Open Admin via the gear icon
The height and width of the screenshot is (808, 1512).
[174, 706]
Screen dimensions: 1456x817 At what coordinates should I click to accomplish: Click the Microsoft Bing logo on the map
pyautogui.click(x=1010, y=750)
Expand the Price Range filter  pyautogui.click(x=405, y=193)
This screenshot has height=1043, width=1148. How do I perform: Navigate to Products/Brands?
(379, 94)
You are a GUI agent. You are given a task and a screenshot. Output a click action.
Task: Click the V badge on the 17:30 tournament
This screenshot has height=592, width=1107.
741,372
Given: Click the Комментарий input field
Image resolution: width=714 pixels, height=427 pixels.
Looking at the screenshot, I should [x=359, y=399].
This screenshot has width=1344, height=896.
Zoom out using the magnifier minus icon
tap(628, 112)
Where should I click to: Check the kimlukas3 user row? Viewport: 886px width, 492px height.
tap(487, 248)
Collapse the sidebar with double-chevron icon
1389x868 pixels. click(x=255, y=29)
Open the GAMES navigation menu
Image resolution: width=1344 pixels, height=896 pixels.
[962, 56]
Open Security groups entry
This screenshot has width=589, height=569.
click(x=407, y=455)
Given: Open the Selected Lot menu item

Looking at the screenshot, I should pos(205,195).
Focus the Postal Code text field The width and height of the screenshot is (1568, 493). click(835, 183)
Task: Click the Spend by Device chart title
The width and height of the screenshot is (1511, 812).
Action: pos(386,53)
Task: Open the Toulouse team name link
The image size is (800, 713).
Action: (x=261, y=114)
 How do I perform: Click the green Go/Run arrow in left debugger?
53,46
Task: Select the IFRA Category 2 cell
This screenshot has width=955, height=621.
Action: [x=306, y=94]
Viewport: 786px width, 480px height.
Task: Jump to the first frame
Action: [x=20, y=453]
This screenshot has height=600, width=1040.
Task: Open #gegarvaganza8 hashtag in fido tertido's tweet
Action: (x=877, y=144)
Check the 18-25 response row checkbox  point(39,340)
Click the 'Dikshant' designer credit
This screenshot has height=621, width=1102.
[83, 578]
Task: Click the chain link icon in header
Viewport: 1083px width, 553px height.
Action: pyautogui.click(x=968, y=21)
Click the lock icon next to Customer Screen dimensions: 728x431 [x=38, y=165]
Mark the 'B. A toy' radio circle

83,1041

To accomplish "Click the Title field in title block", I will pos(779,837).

######

Reproduce the records word for word, starting at the line that contains "Check the 18-25" and ending at the final line of the records.

Check the 18-25 response row checkbox  point(39,340)
Click the 'Dikshant' designer credit
This screenshot has height=621, width=1102.
[83, 578]
Task: Click the chain link icon in header
Viewport: 1083px width, 553px height.
Action: pyautogui.click(x=968, y=21)
Click the lock icon next to Customer Screen dimensions: 728x431 [x=38, y=165]
Mark the 'B. A toy' radio circle

83,1041

To accomplish "Click the Title field in title block", I will pos(779,837).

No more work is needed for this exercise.